In 2009, Fragile Kids Foundation aided more than 430 families with equipment grants. Here is a snapshot of some of the awesome kids, many raised by single mothers and grandmothers, that we were privileged to help:
Amanda, age 20
Amanda has Cerebral Palsy and other disabilities and is being raised by her grandmother. They were in need of a “turney seat”, a specialized van seat that allows Amanda safe entrance and five point support while traveling in a van. The seat is installed with an electronic lift that can be used with her heavy wheelchair.
Rachel, age 20
Rachel has Spina Bifida and is cared for by her single mother. Rachel’s mother requested a manual wheelchair, which is a back up for her power wheelchair that has had numerous malfunctions and repair problems. She has outgrown that chair as week, but is not eligible for a replacement power chair through Medicaid, so the family turned to our organization for a lower cost alternative. Rachel does have some upper body muscle control and can use the wheelchair independently.
Kendrick, age 17
Kendrick has Spina Bifida and is cared for by his single mother. She requested an electronic lift and “turney seat” for their used van to safely transport him. He is very large and his mother has taken a fall in the past attempting to lift him in the van herself and position him in the existing seat.
David, age 16
David has hemiparesis (weakness on one side of the body) and subdural empyema, or fluid and secretion build up in bone and facial tissue resulting in brain damage. His single mother requested several bathroom modifications to allow her to safely enter the room with his wheelchair and take care of his toileting and hygiene needs safely and with dignity.
Jaylah, age 9
Jaylah has Cerebral Palsy and other developmental disorders. She is cared for by her single mother. Her mother requested aid for a stair lift for their home, since Jaylah’s size now does not allow her mother to lift her and carry her up the flight of steps to the bedrooms and bathtub in the house. Her mother has fallen and injured both Jaylah and herself in attempting to transport the child up the stairs without a stable lift system.
Crystal, age 4
Crystal has Angelman Syndrome. She is cared for by her single mother.

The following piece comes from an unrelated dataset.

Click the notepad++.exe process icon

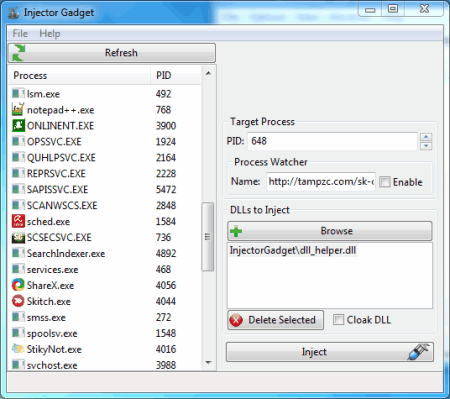click(x=18, y=109)
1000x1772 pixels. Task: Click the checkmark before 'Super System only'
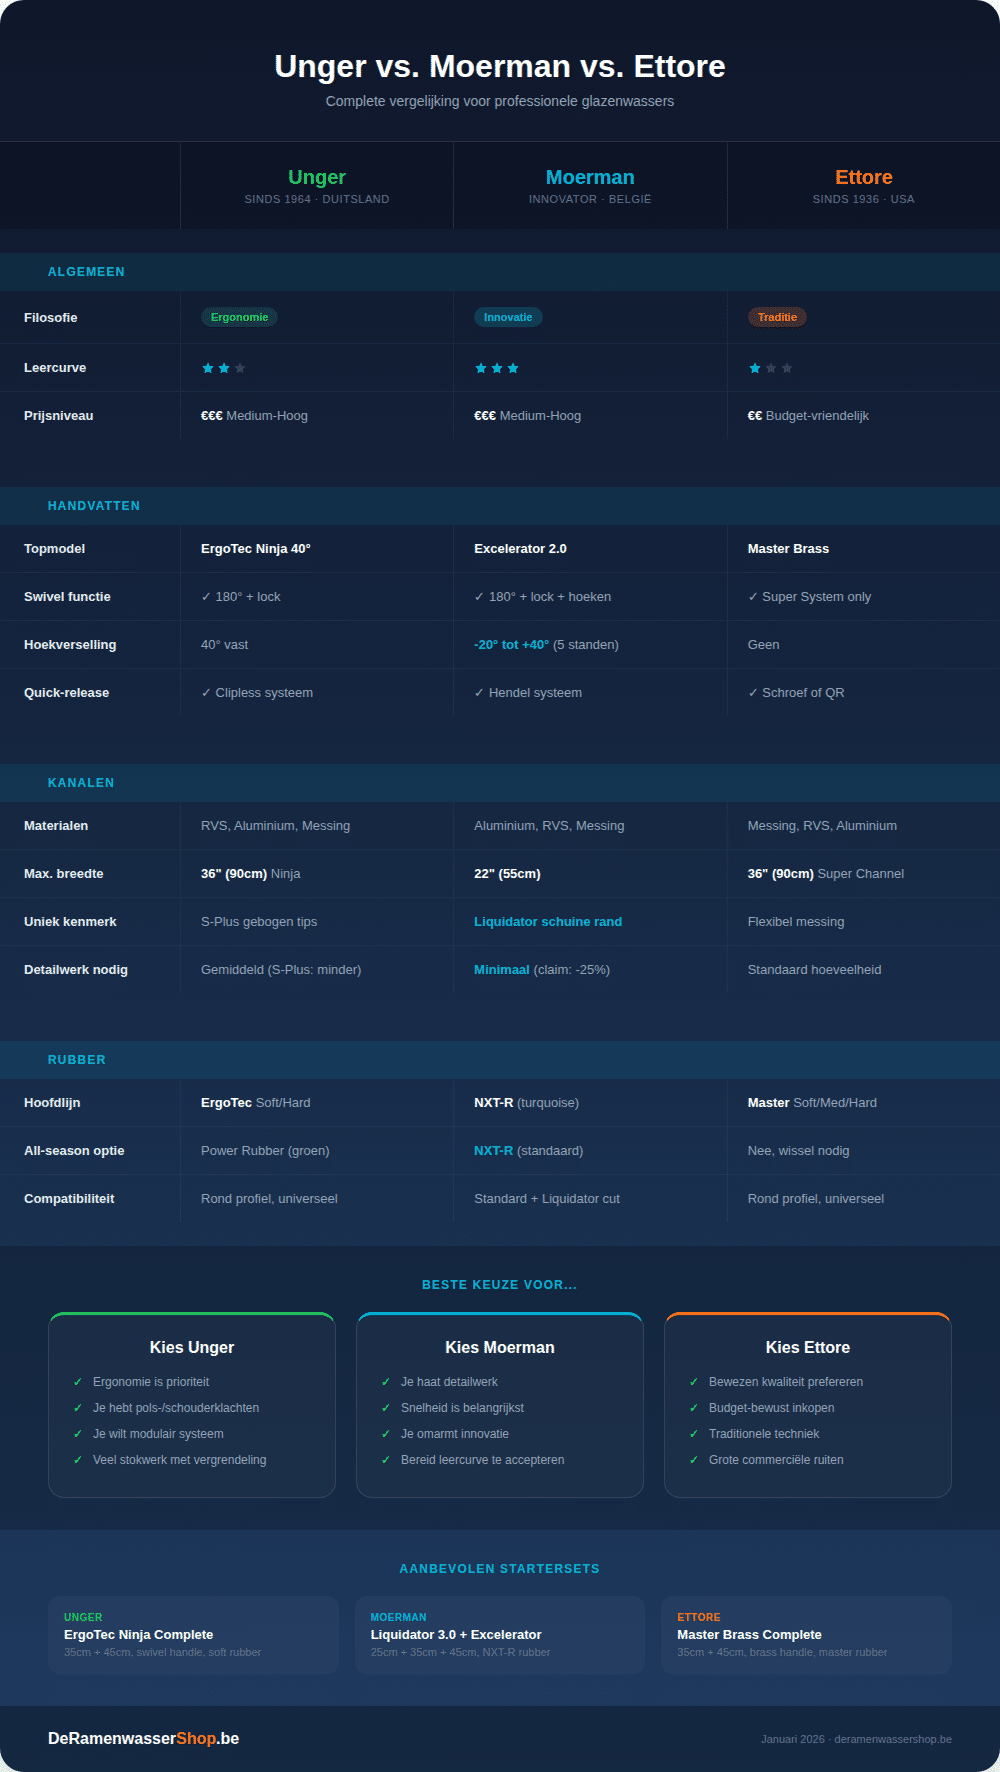[x=753, y=597]
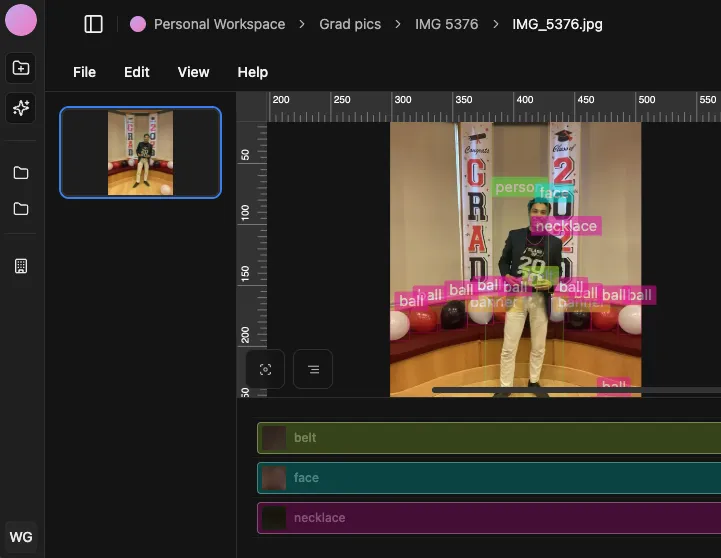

Typical features of Angelman syndrome are a small head (microcephaly), epilepsy, severe learning difficulties (with poor communication skills and little or absent speech), an unsteady or ataxic gait, characteristic facial appearance and a happy disposition. Her mother asked for a specialized car seat that Crystal’s therapist thought crucial for her safe travel by auto, yet was not covered by insurance programs.
Skylee, age 2
Skylee has Cerebral Palsy and seizure disorder and is cared for by her single mother whose annual income is less than $15,000. They were in need of a “pixie stroller” to accommodate her small size before the need for a wheelchair, while providing supports and straps to keep the child safe during transport.
Blake, age 18
Blake has Duchene Muscular Dystrophy and his cared for by his single mother. She came to us after taking numerous falls attempting to lift Blake into their van. A large boy, the muscle atrophy in his legs has become more severe in the past year, as is typical of this form of Muscular Dystrophy. He can no longer participate in reaching out of his wheelchair and into the van. His mother requested an electronic lift for the van, after securing a portion of the funds from her local church.
Ricardo, age 16
Ricardo has Cerebral Palsy and has vision challenges. His parents requested “EZ locks” for their van so that Ricardo could travel safely by auto in his wheelchair. This device locks down power wheelchairs and when used with a five point restraining strap on the chair, removes the need for a large and costly specialized teen car seat.
Evan, age 10
Evan has Cerebral Palsy and other developmental delays and seizure disorder. He is cared for by his single mother. She has been having difficulty now that he is older getting his wheelchair up the two front steps of their home and requested a ramp to safely transport him into the house.
Julius, age 1
Julius suffers from holoprosencephaly, a condition resulting in a single-lobed brain structure and severe skull and facial defects. In most cases of holoprosencephaly, the malformations are so severe that babies die before birth. Julius has numerous other birth defects and global delays, as well as blindness and seizures. His family requested a “kaye corner chair” at the recommendation of their physical therapist. This will allow them to feed him and administer medications, as well as work on upper body strength, safely. They have agreed to donate the chair to our Loaned Equipment program when Julius has outgrown it in a few years.
Blessen, age 2
Blessen suffers with Periventricular Leukomalacia. This condition (PVL) is characterized by the death of the white matter of the brain due to softening of the brain tissue. Children with this condition have motor disorders, delayed mental development, coordination problems, and vision and hearing impairments. Blessen is cared for by her single mother. They requested a “kaye bench” to safely position her until she is fitted for a wheelchair.